> Exercise instructions
[A] In the saliency passage, start at the words "All features described" and end after "examples in Fig. 2).". Write that stretch out again, swapping "Naive Bayesian classifier" for "random forest classifier".
[B] Please say whether each statement agrees with the saliency passage: (i) the classifier was trained on a dataset of more than 700 images with ground-truth data; (ii) each segment is represented by a 10-element vector; (iii) the probabilistic map is binarized with a threshold value of 0.5. For each, answer yes or no and quote the deciding words.
----- Supplied text -----
All features described above allow representing each segment with a 12 element vector. To perform the binary classification of salient vs. non-salient segments, a Naive Bayesian classifier is used. First, we perform a training over a dataset of more than 700 images associated to ground-truth data. The input of the classifier is the vector of features assigned to each segment, while the output is the probability of the segment to be salient. The final saliency map is constructed by combining such probabilities with the segmentation map. Since our re-ranking method needs a hard classification, the resulting probabilistic map is finally binarized using a simple thresholding with a value 0.5 (see some examples in Fig. 2).

Fig. 2
figure 2

Examples of saliency maps extracted from a set of images and thresholded with a value 0.5 in order to differentiate between foreground (salient area) and background (not salient areas)
----- Excerpted records -----
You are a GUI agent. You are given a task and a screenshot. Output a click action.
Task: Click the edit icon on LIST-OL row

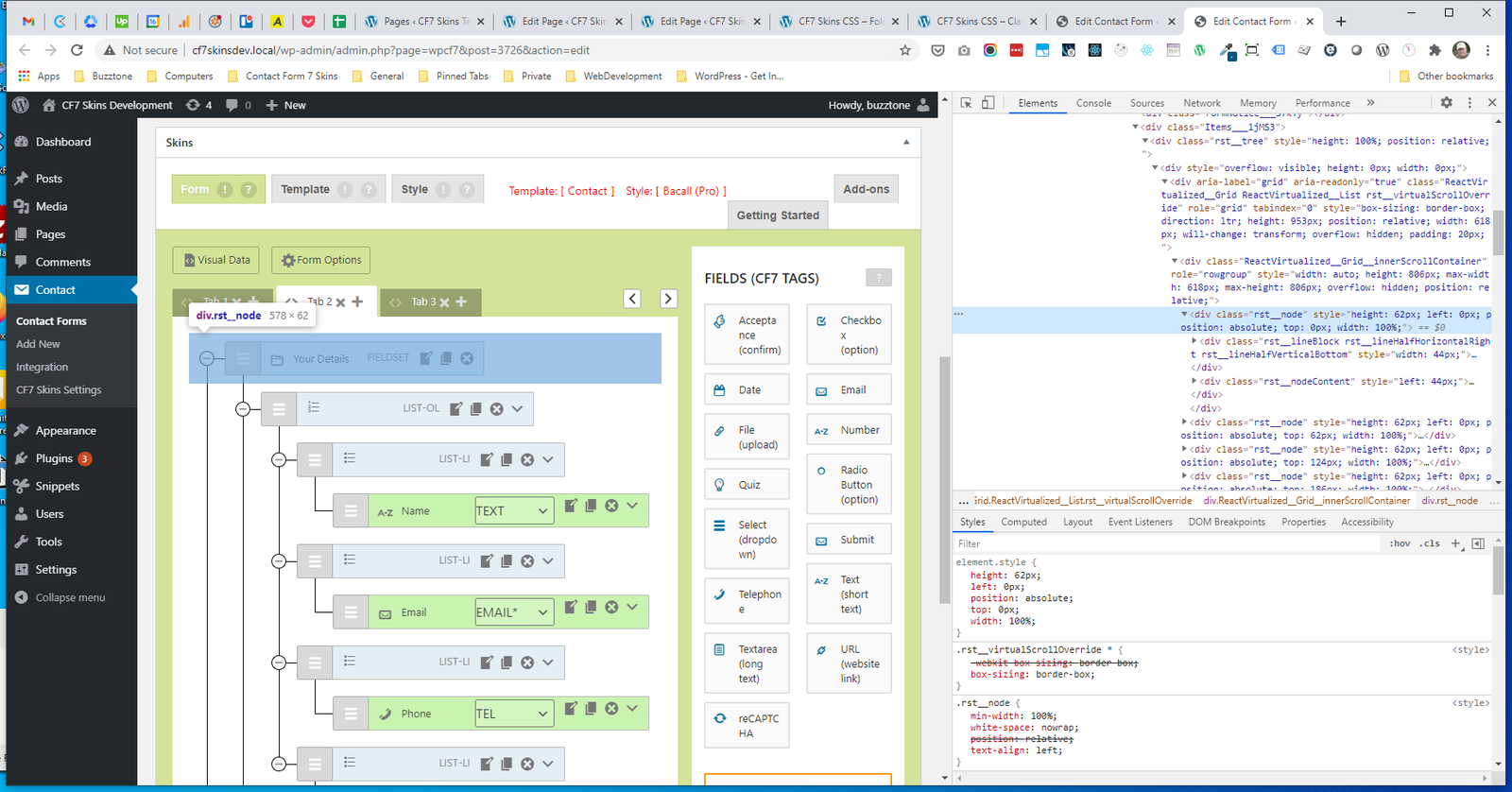click(x=456, y=409)
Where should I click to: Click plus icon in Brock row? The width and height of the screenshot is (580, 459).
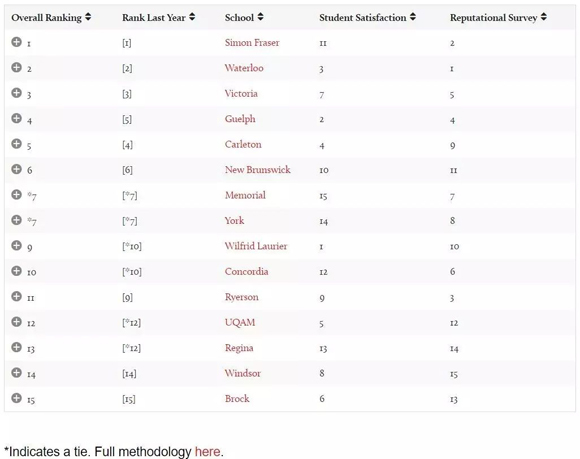(16, 398)
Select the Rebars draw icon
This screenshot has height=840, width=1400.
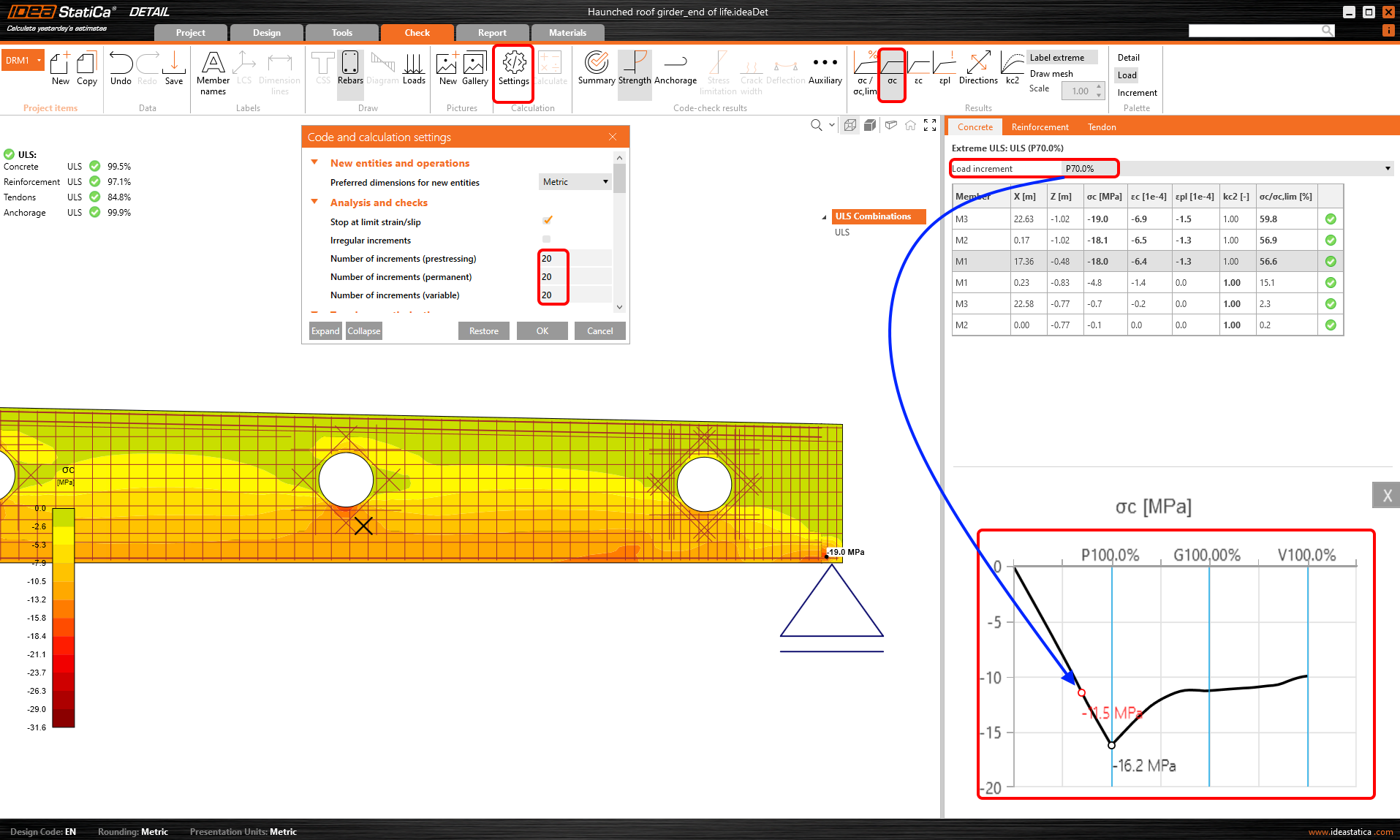pos(350,69)
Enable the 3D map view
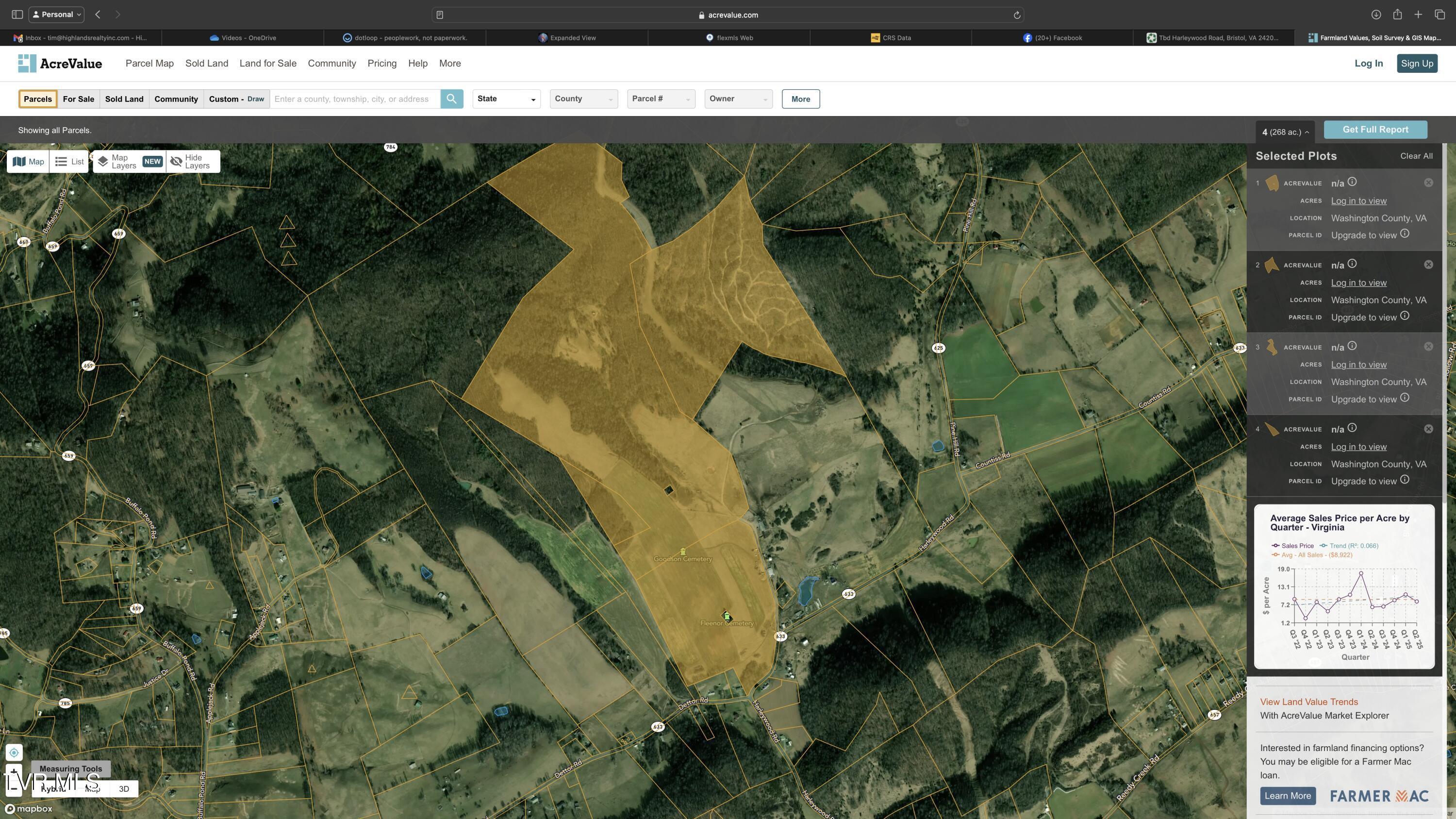 [123, 788]
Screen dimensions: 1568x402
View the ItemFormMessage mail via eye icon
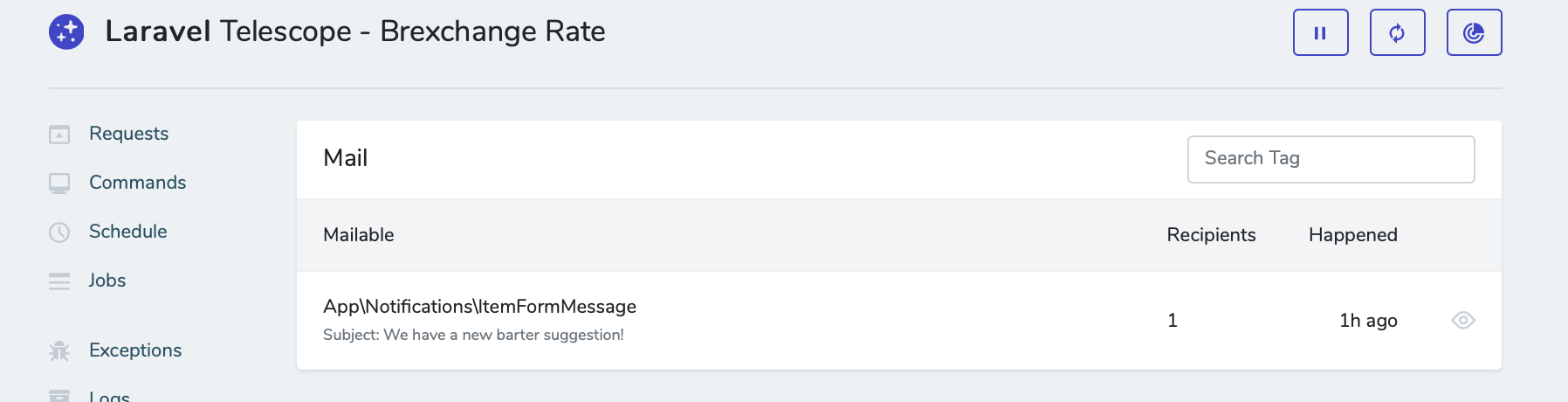1462,321
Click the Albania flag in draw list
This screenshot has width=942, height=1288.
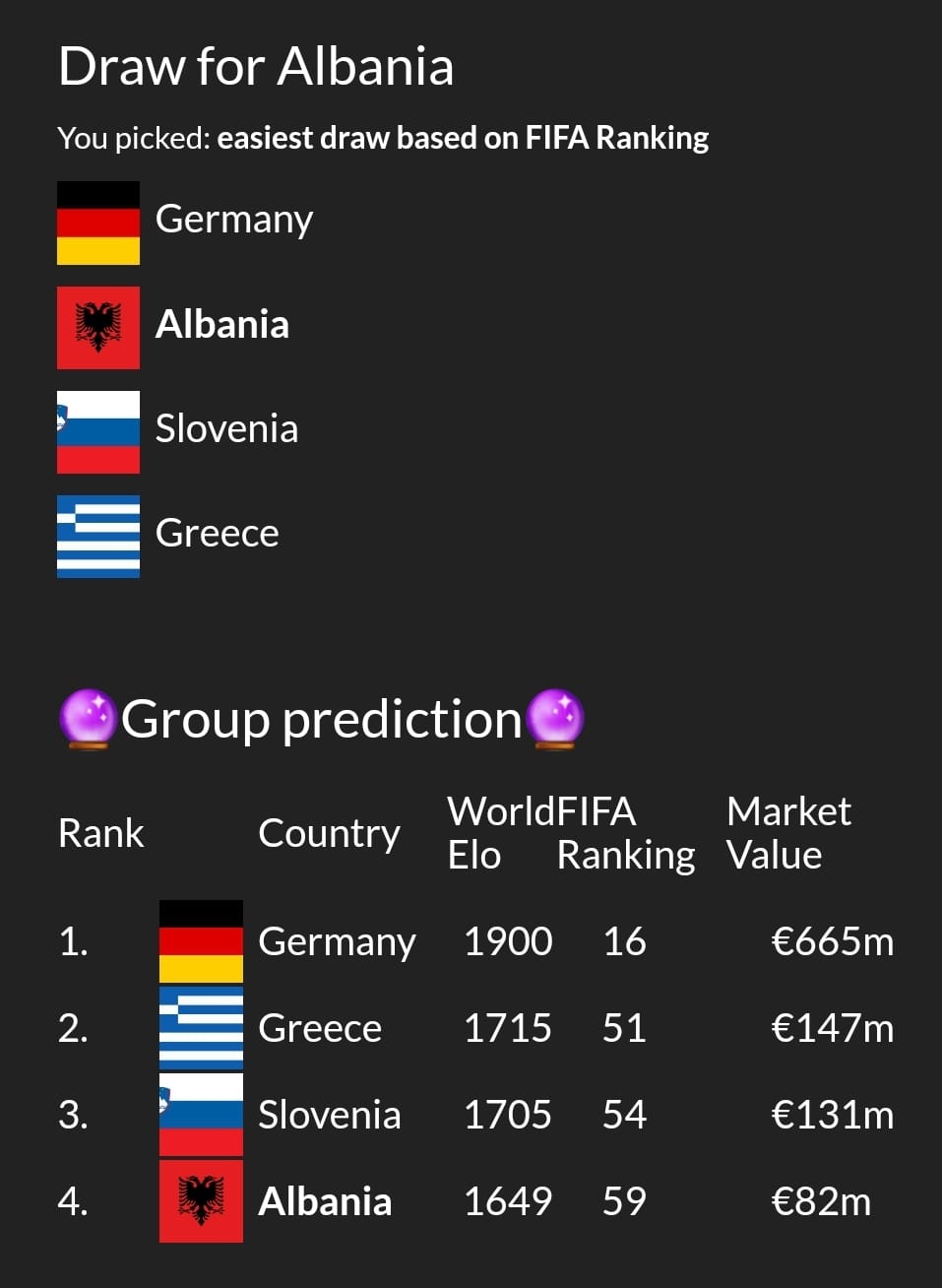[98, 328]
-----
> Answers for the tasks
[A]
All features described above allow representing each segment with a 12 element vector. To perform the binary classification of salient vs. non-salient segments, a random forest classifier is used. First, we perform a training over a dataset of more than 700 images associated to ground-truth data. The input of the classifier is the vector of features assigned to each segment, while the output is the probability of the segment to be salient. The final saliency map is constructed by combining such probabilities with the segmentation map. Since our re-ranking method needs a hard classification, the resulting probabilistic map is finally binarized using a simple thresholding with a value 0.5 (see some examples in Fig. 2).

[B]
(i) Yes: "we perform a training over a dataset of more than 700 images associated to ground-truth data"
(ii) No: "representing each segment with a 12 element vector"
(iii) Yes: "binarized using a simple thresholding with a value 0.5"